** Begin READING TEXT **

Egg Song! Glorious Egg Song!

Yup, the microwave cleaning should last a while after the egg eruption and some charred beets this week. Hah! Those girls have everything and more: organic feed, fermented feed, grit, oyster shells, leftovers, lawn grazing some days and more, with mealworms on the way from my Rubbermaid farm. I'd like to take them into the garden when I'm there and am waiting until they settle down more. Can't leave them alone there cuz of predators of the winged type. The other girls should take to laying soon.
 
I received my first three eggs in three days... Then nothing on the 5th and a 4th egg on the 6th. It was pretty noisy all night long in Chicago.

Yup, unusual stress, does effect egg production. Any change made is stressful to them. I have seen reduction in egg production for such little things as changing from a white light to a red light. Chickens are definitely creatures of habit, but they will recover. I try to keep changes in their lives small. That being said, I will be moving them to the new coop hopefully by the end of this week.
 
OK, I have question.

** End READING TEXT **

TASK OBJECTIVE:
Answer these questions from the thread about egg laying, one line each:
(a) Where are the mealworms for the hens coming from?
(b) On which day was the fourth egg laid?
(c) What lighting change has been seen to reduce egg production?

** Begin MATERIAL PROVIDED **

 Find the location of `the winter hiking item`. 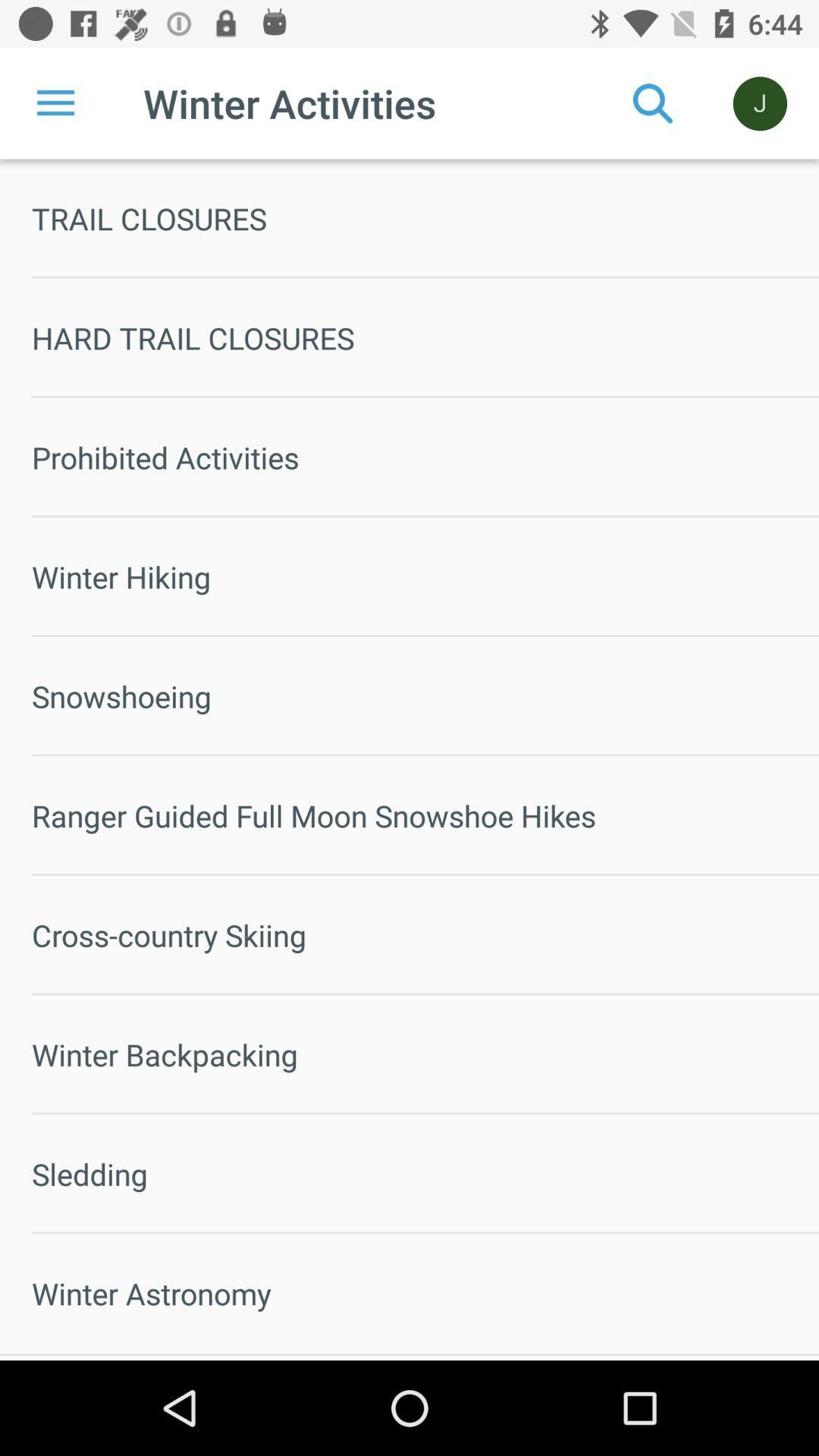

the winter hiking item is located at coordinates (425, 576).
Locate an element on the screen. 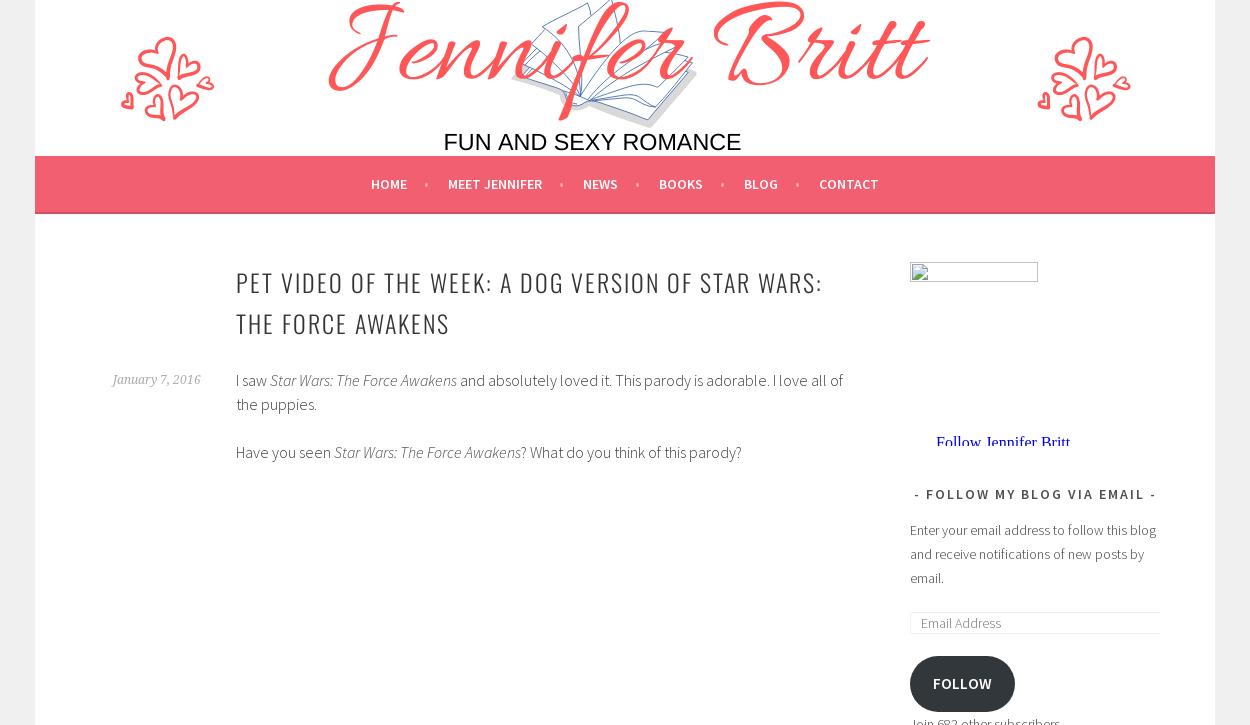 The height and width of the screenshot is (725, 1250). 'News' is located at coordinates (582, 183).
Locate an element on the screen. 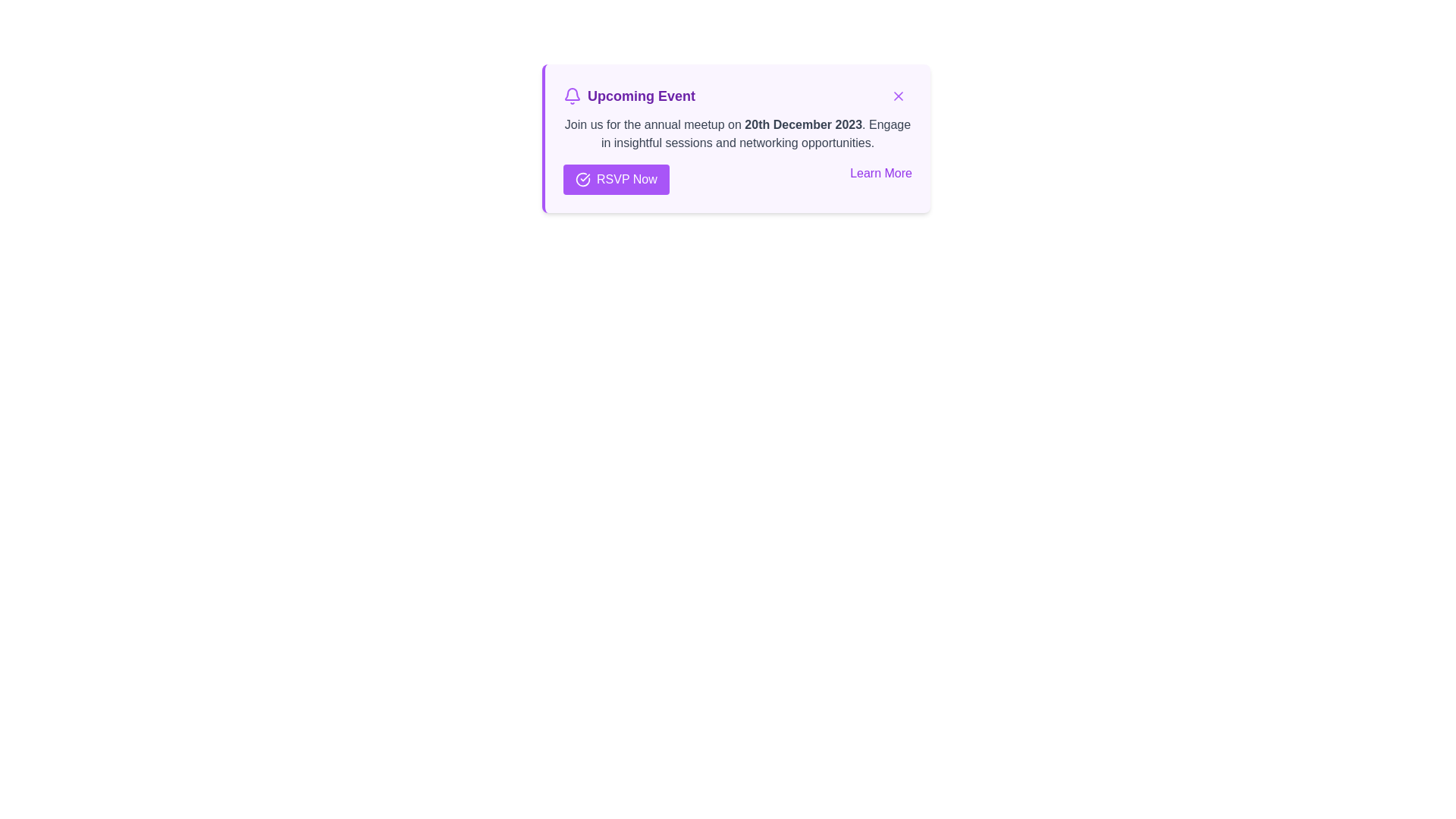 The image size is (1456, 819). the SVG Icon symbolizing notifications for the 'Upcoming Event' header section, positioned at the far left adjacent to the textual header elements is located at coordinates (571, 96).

** End MATERIAL PROVIDED **

CORRECT RESPONSE:
(a) From the writer's Rubbermaid farm.
(b) On the 6th.
(c) Changing from a white light to a red light.